Autor:  Vespa [ Śr paź 03, 2012 9:33 pm ]
Tytuł: 

Miałam ostatnio właśnie taki dylemat...
Wbiliśmy się na pięknego cairngormskiego plaskacza, gdzie na płaskowyżu stoi sobie kamienny system na tyle wysoki, by tworzyć najwyższy punkt. Tak wyrasta z niczego, jeszce bardziej absurdalnie niż to Kowadło. I ta formacja ma - z dołu patrząc - dwa najwyższe punkty, o równej wysokości. I ja weszłam na pierwszy, a z drugiego zrezygnowałam ponieważ w grę wchodził jeden niefajny ruch, a pizgało niemiłosiernie. Potem się okazało, że właśnie ten drugi jest nieznacznie wyższy.
Górę zaliczyliśmy sobie oficjalnie (Mazio, czyli połowa teamu, wlazł wszak na oba "wierzchołki"), tzn. do munro-licznika.
Nieoficjalnie, owszem byłam na niej, owszem po prostu nie stanęłam na najwyższej skałce, za to byłam na niemal tak samo wysokiej metr dalej...

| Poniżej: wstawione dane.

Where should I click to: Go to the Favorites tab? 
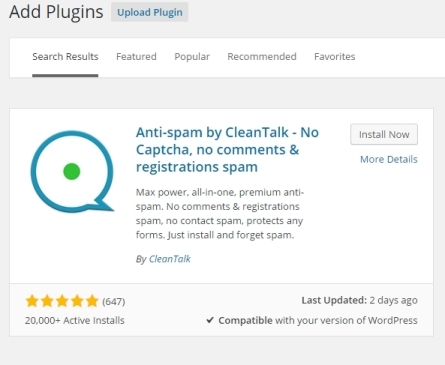pyautogui.click(x=335, y=57)
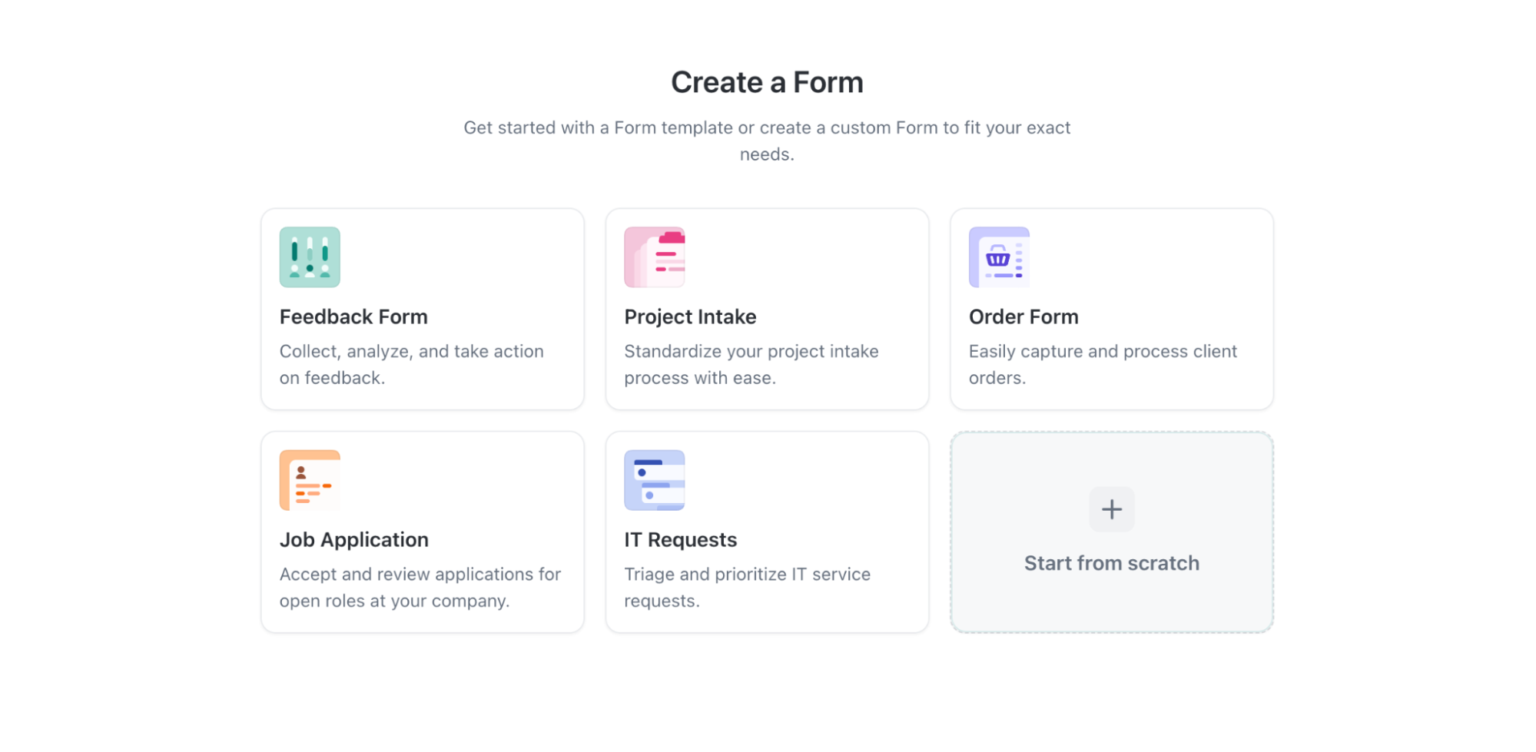The width and height of the screenshot is (1536, 752).
Task: Click the Start from scratch label
Action: tap(1111, 563)
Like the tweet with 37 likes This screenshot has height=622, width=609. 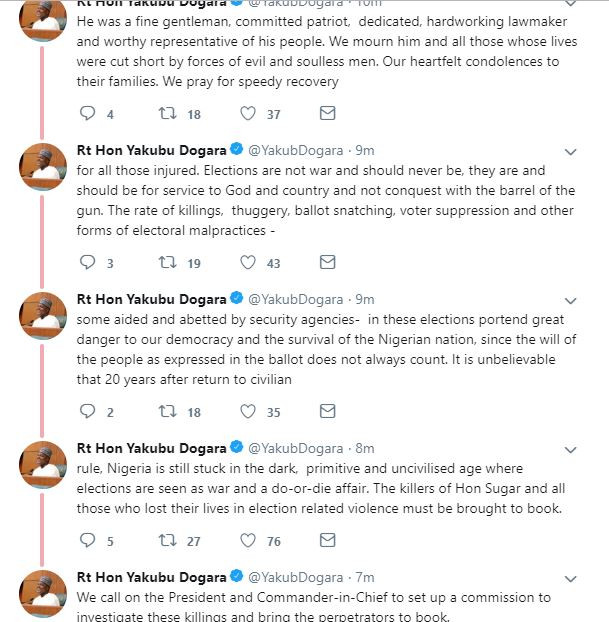(247, 114)
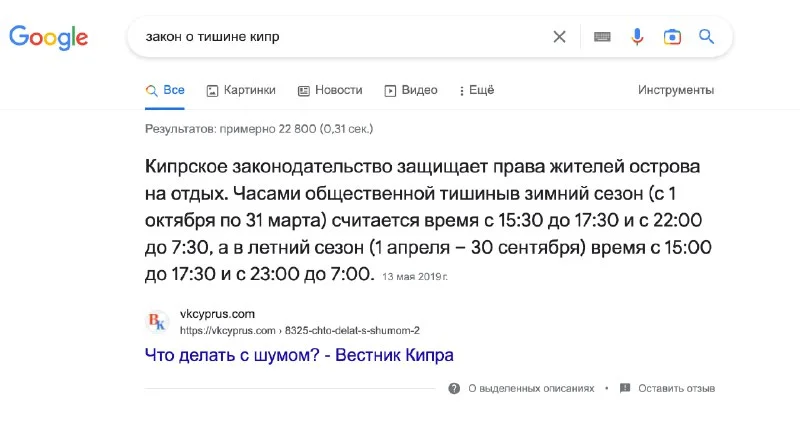Click the vkcyprus.com site favicon
This screenshot has height=426, width=800.
[157, 321]
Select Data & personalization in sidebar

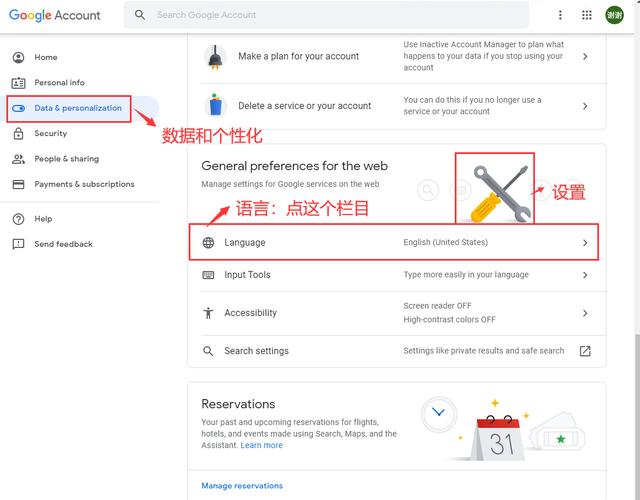pyautogui.click(x=77, y=108)
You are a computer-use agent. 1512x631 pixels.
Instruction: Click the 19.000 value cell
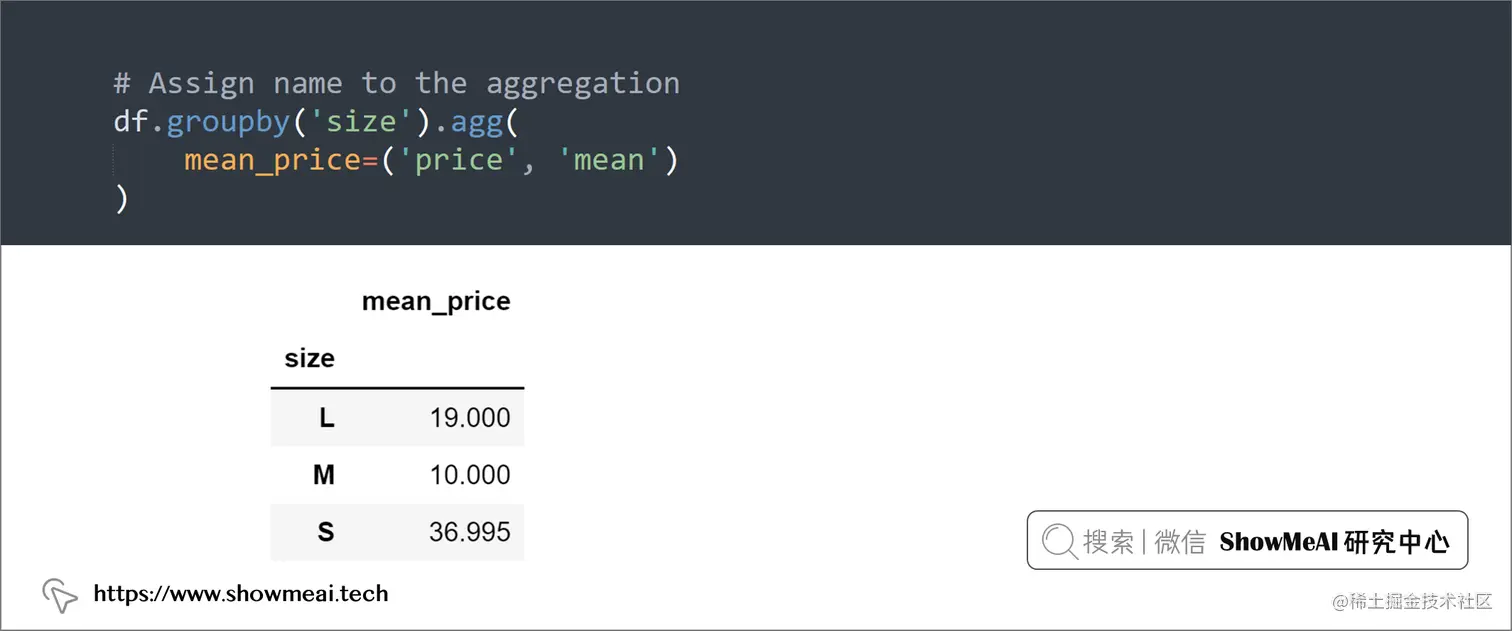(469, 418)
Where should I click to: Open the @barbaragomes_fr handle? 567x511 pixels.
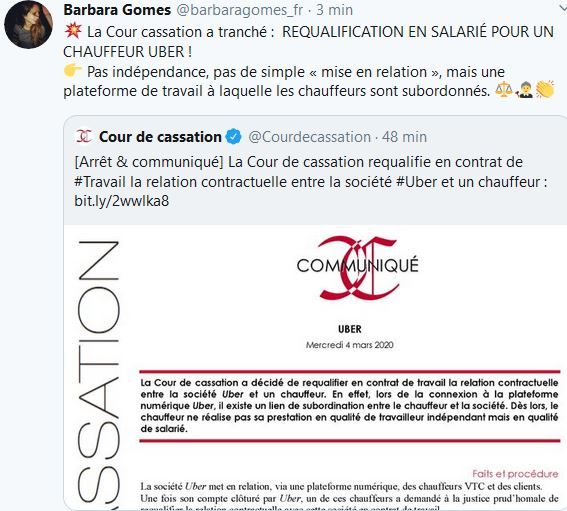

Kumpela która była z nami w ogóle nie mogła pojąć czemu jojczę w drodze powrotnej. A mnie jednak szmolało...
Cholerne forum :evil:

Autor:  kilerus [ Śr paź 03, 2012 9:44 pm ]
Tytuł: 

Wejść na Kończystą i nie wejść na Kowadło, to tak jak seks bez orgazmu.